**FRAGMENTO:**
====

El primer ministro italiano, Mario Monti,  y tres de sus ministros están celebrando hoy en Madrid la primera cumbre bilateral entre España e Italia en tres años. Es la cuarta vez en este año en la que el jefe del Ejecutivo español, Mariano Rajoy, se entrevista con Monti, con quien al principio mantuvo una relación difícil que poco a poco se ha ido acercando ante los intereses comunes frente a las posiciones alemanas. Aunque ambos han hecho un repaso de la relación bilateral, los temas de la actualidad europea, la superación de la crisis y el saneamiento de las cuentas públicas han centrado el grueso de sus conversaciones. Rajoy ha recibido con honores militares al primer ministro italiano.
La declaración conjunta firmada durante la cumbre exige la puesta en marcha inmediatamente de los mecanismos europeos para llevar el crédito y el crecimiento económico a ambos países. "Hemos tratado temas que no dejan conciliar mucho el sueño", ha ironizado Monti, burlón en varias ocasiones, sobre todo cuando se equivocó al decir que "Francia y España incumplieron en 2003 el pacto de estabilidad". "Perdón, perdón, es Alemania, me corrige el ministro de Exteriores", decía mientras José Manuel García Margallo se reía. "Es que España está siempre en mi corazón, por eso me he equivocado", ha ironizado Monti.

España e Italia han subrayado el compromiso para el mantenimiento de Grecia en en euro, así como el apoyo a las medidas que ya ha puesto en marcha este país, según ha explicado Rajoy durante la rueda de prensa. Rajoy se ha opuesto a la creación de un supercomisario europeo para supervisar los presupuestos de todos los Estados de la UE, una idea lanzada por Mario Draghi, gobernador del BCE. A su entender. lo que tiene que hacer la UE es "algo similar a lo que se hizo cuando se creó el euro. Es el momento de repetir una operación como la de entonces y fijémonos plazos. Pero una  medida aislada así, aislada, pues no".  Monti, por su lado, considera que la creación de un supercomisario "es un mito", pero es algo "que no es posible". Ambos mandatarios lanzaban así un mensaje de claro aviso a las posiciones alemanas, más cercanas a esa idea del supercomisario que controle los Presupuestos nacionales. Ambos han coincidido en que esa, de manera aislada, no es la solución. Monti incluso ha dicho que se estaría lanzando un mensaje erróneo a los mercados, esto es que los sistemas actuales para controlar que los países siguen la política de austeridad no funcionan.
Rajoy y Monti están unidos contra esta idea del supercomisario, pero cuando se habla de rescate esa unión se resquebraja. Italia, como Francia, quiere que España vaya primero al fondo. Así su propia prima bajaría -la evolución de ambas es pareja- sin asumir el coste del rescate. Rajoy, por el contrario, quiere evitar quedarse solo y preferiría ir con Italia. Hoy los dos han hecho un ejercicio de malabarismo dialéctico para evitar comprometerse. Se han limitado a dejar claro que ninguno de los dos lo necesita en este momento, aunque ambas primas siguen muy altas y las empresas y los bancos españoles siguen presionando para que Rajoy pida cuanto antes el rescate y baje la prima.

====

**CONJUNTO DE DATOS:**
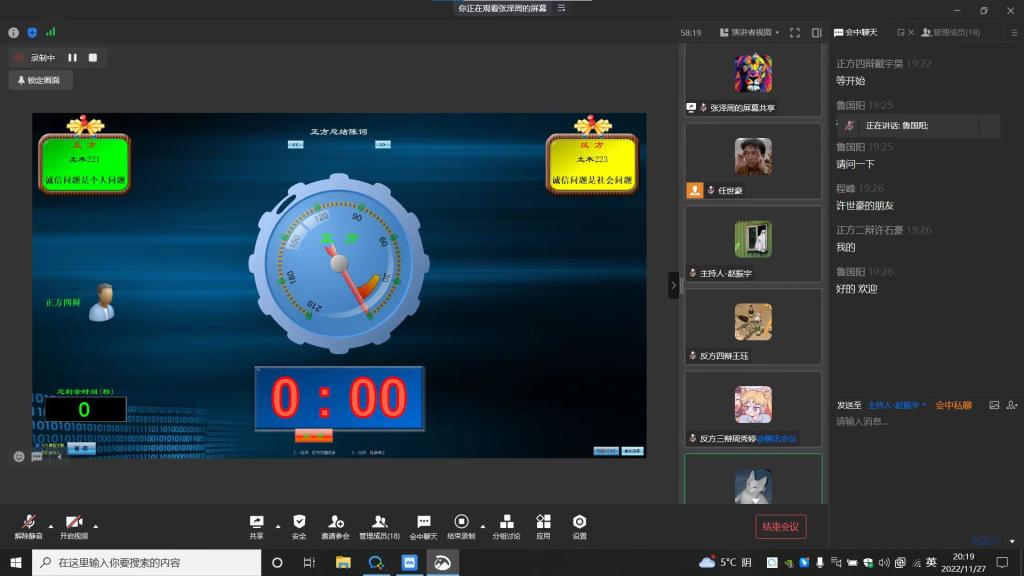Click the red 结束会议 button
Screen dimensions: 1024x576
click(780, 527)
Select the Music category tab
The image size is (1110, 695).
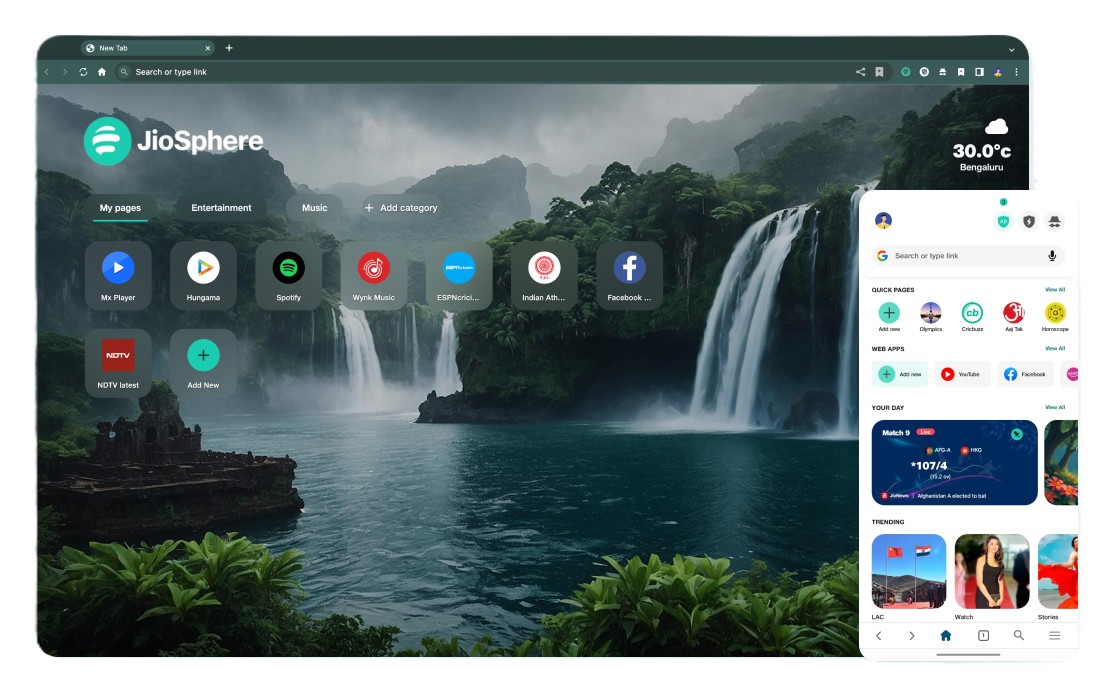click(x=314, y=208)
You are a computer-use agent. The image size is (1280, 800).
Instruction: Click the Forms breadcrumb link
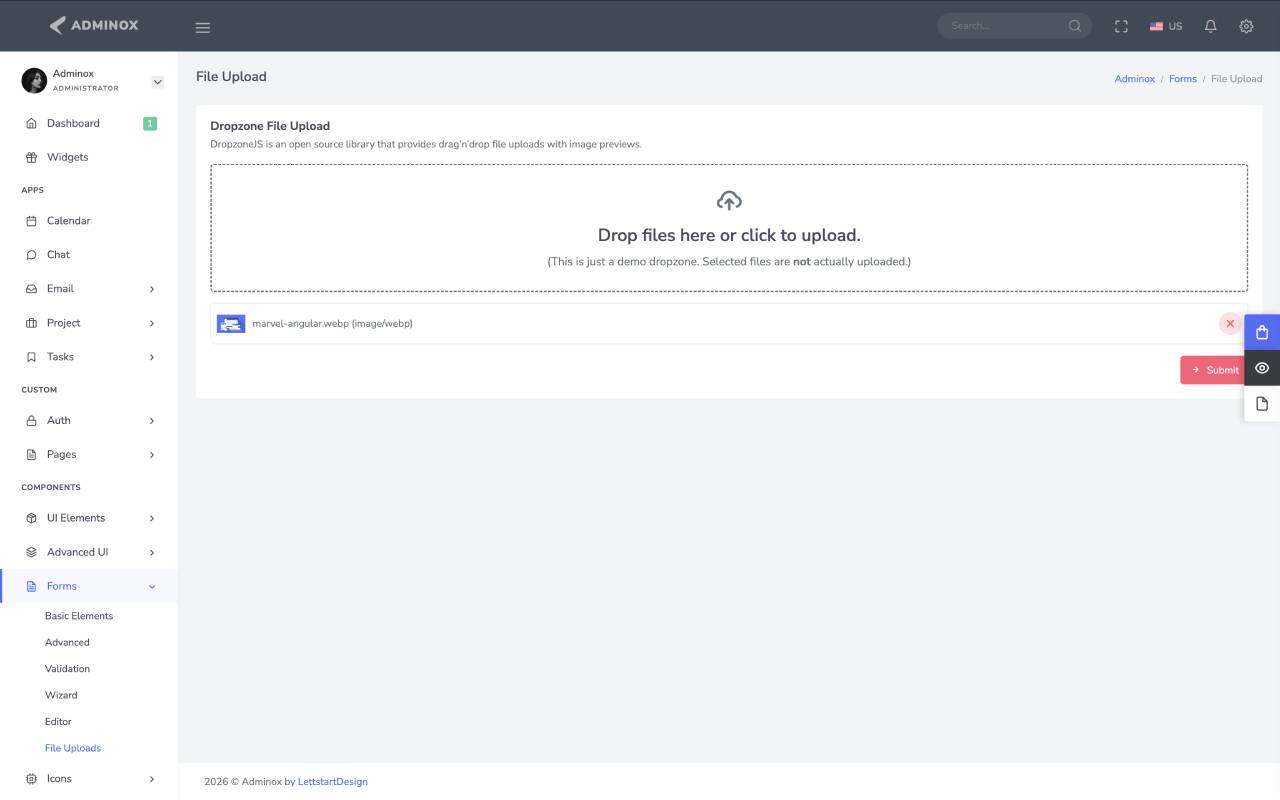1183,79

====

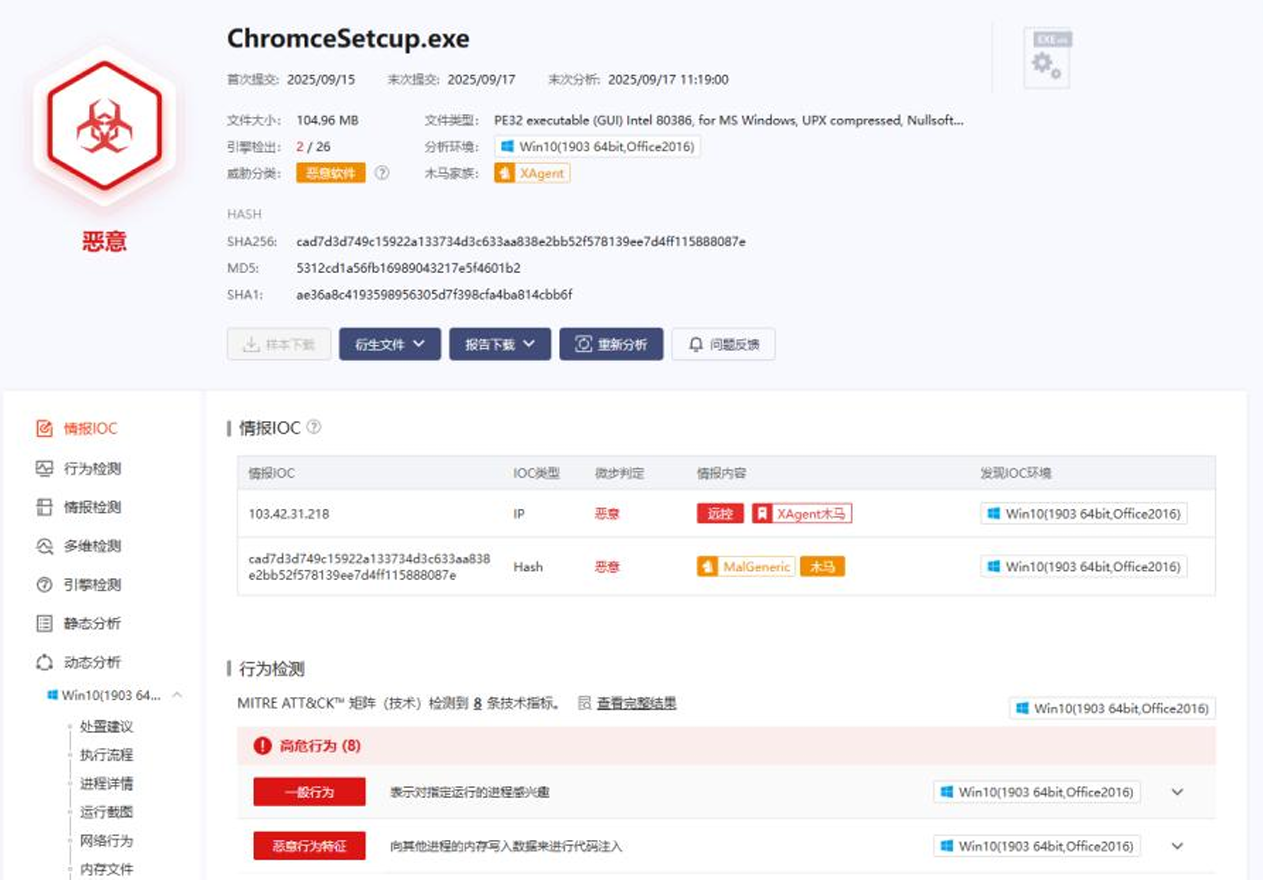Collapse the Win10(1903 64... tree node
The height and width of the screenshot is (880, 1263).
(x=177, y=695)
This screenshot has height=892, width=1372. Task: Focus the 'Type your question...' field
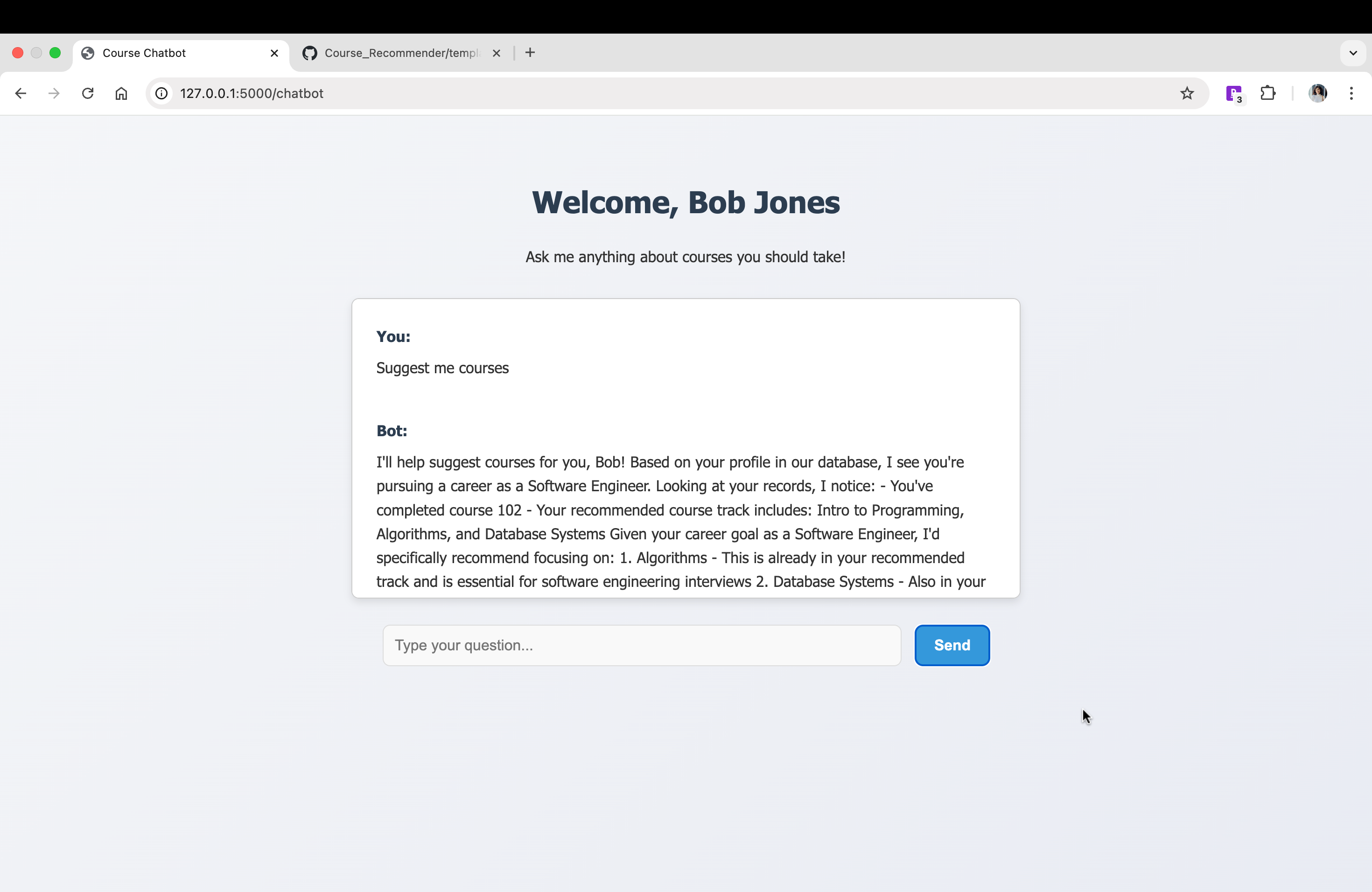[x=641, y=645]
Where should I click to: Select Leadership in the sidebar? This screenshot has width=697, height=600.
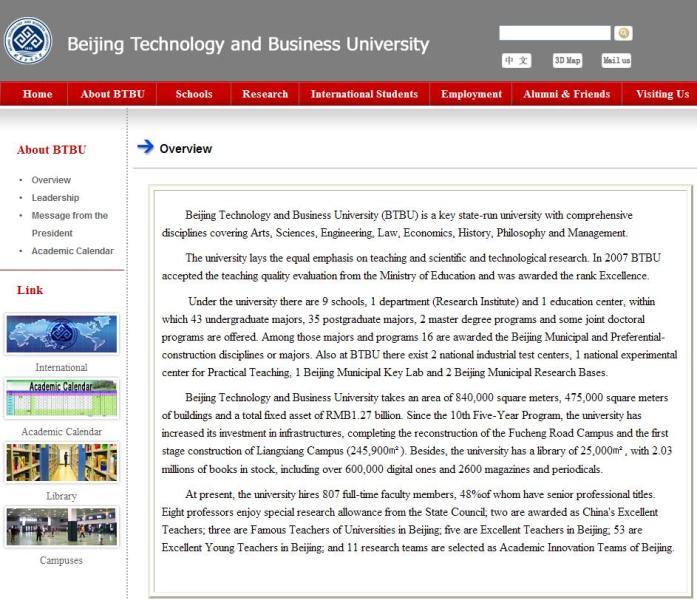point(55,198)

====

**QUÉ HACER:** ¿Puedes copiar de nuevo el pasaje de la crónica sobre la cumbre entre España e Italia que empieza en "La declaración conjunta" y termina en "ha ironizado Monti.", cambiando "ironizado" por "bromeado"?

**RESPUESTA AL EJERCICIO:**
La declaración conjunta firmada durante la cumbre exige la puesta en marcha inmediatamente de los mecanismos europeos para llevar el crédito y el crecimiento económico a ambos países. "Hemos tratado temas que no dejan conciliar mucho el sueño", ha bromeado Monti, burlón en varias ocasiones, sobre todo cuando se equivocó al decir que "Francia y España incumplieron en 2003 el pacto de estabilidad". "Perdón, perdón, es Alemania, me corrige el ministro de Exteriores", decía mientras José Manuel García Margallo se reía. "Es que España está siempre en mi corazón, por eso me he equivocado", ha bromeado Monti.